How I Use Pencils in Watercolour Portraits

Continuing my “how I use the stuff I haveposts, I thought that I’d show how I use pencils when I’m working on a series of portraits of the same person.

Since I work in watercolour which is notoriously not great for correcting and changing your mind mid painting, when there’s a face that I know that I’ll want to explore I usually create a “construction” sketch which I transfer to paper several times. I can then paint the portrait in different tones, or focus on a certain aspect that interests me, or take it to really wild places without spending too much time on the technicalities of the preliminary sketch.

I start the “construction” sketch on newsprint paper. It’s much more detailed and “searching” than it needs to be, but that doesn’t matter much.
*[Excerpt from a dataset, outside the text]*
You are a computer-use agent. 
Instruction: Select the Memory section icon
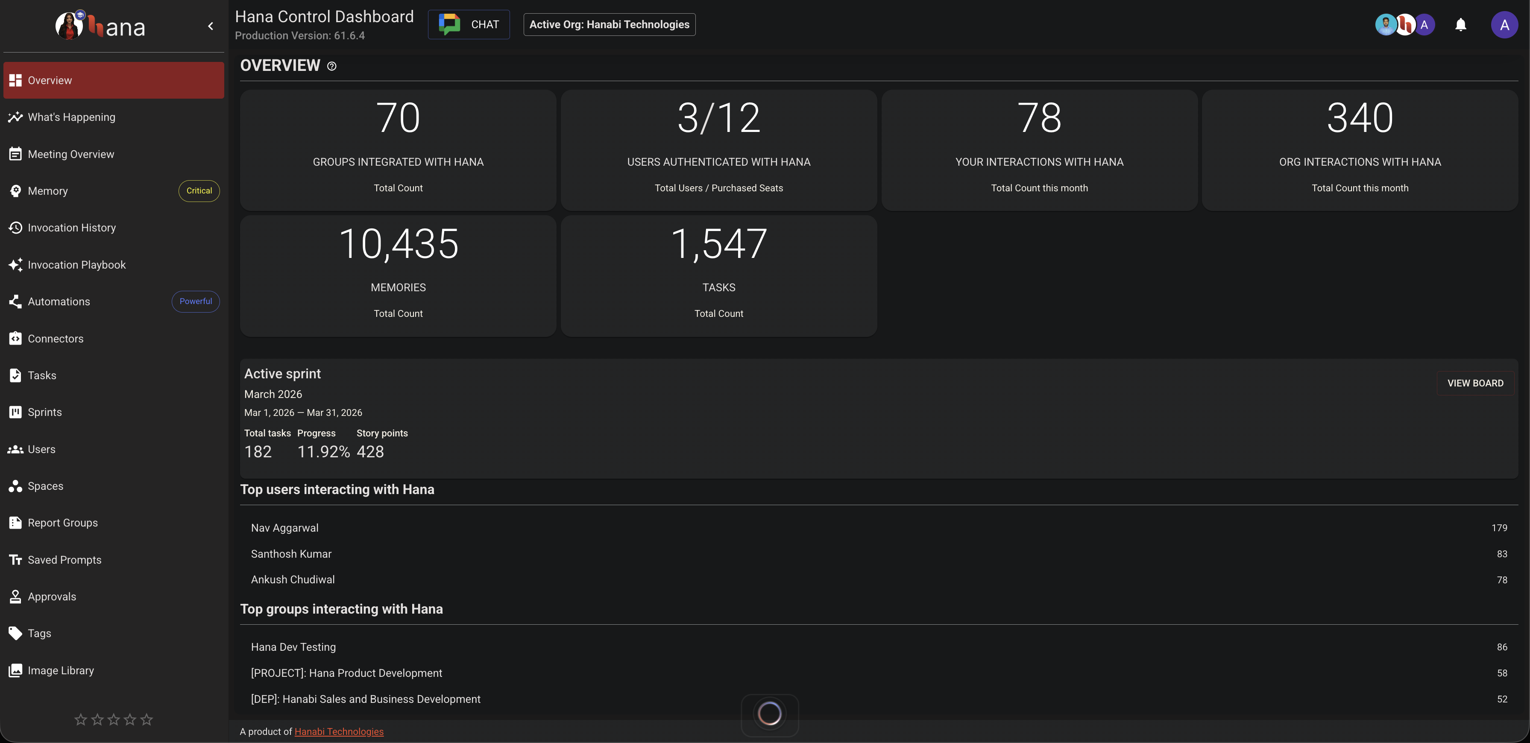[15, 191]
Ultimately only the lines that will help me construct the face and note where the major light and dark transitions are will remain. I draw this with a Faber Castell 9000 2B or 3B pencil that’s sharpened with a pocket knife to allow me to use it without having to pause for sharpening. Newsprint paper is pretty transparent and also generally too fragile for regular erasers, so I use a kneaded eraser to lift off unnecessary lines, or simply ignore them.

Once I’m done with that, I flip the page to the other side and scribble on it with a Faber Castell 9000 6B or Palomino Blackwing MMX. These are again sharpened with a pocket knife, and the point is to get as much coverage as possible. If I’m doing a lot of transfers then I might have to repeat this process, adding more graphite to the back of the sketch.
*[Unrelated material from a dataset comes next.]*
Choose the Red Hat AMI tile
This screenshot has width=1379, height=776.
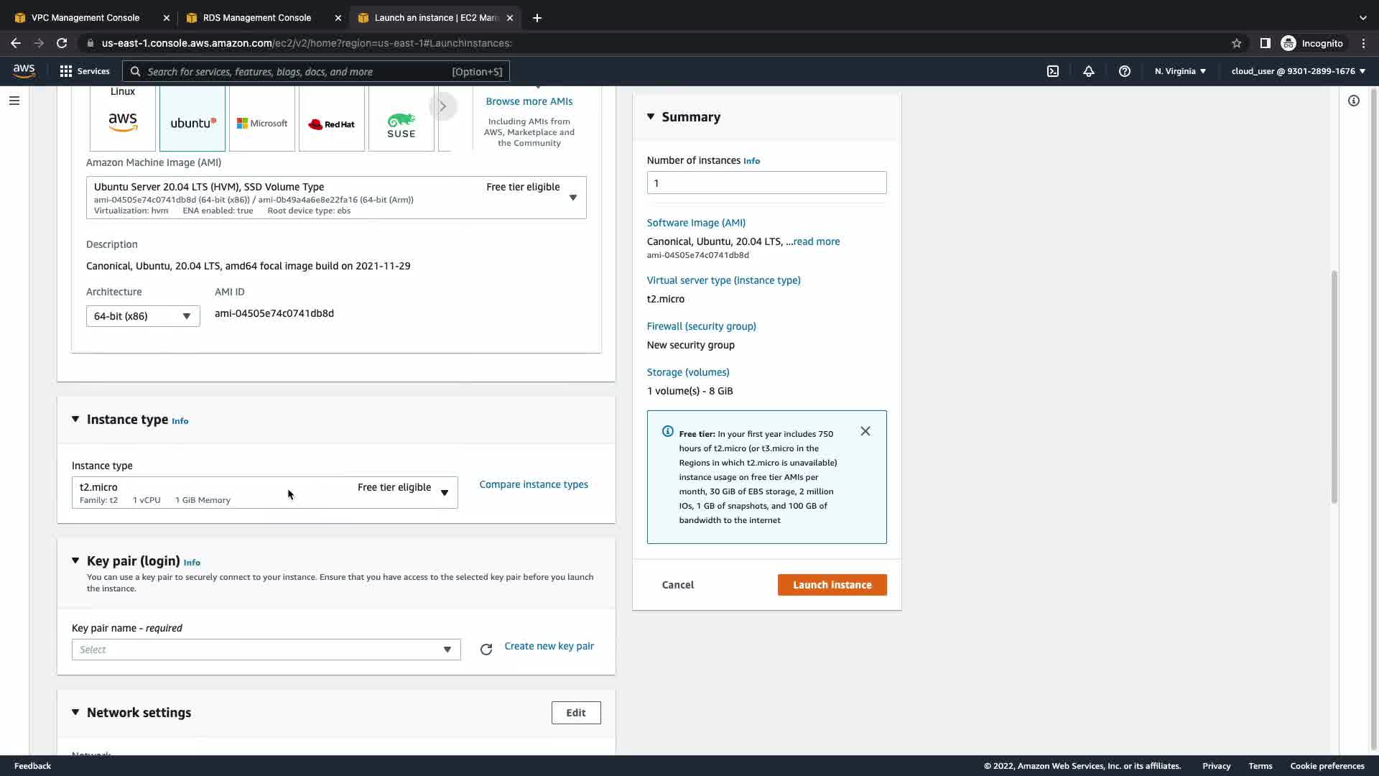coord(332,124)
I then transfer the most important lines in my sketch on to a piece of watercolour paper. This is done by placing the newsprint paper with the sketch over the watercolour paper and going over the lines in the sketch with a 2H pencil (I use a Faber Castell 9000 2H, but this isn’t that important). The pencil needs to be a hard pencil for the lines to transfer to the paper below, but it can’t be too hard or too sharp or it will rip the newsprint paper. It’s also important to put just enough pressure when you’re tracing so the graphite on the underside of the sketch transfers to the paper, but not too much to bruise the watercolour paper. Using a 300 gsm watercolour paper helps protect it, but it’s mostly a matter of practice. When you’re done you get something like this:

The lines are pretty faint, which is great when working with watercolour, because they don’t distract too much from the figure once you start working.

I created about five watercolour portraits of Dame Judi Dench from this sketch so far, and there’s a good chance that I’ll go explore her some more in the future.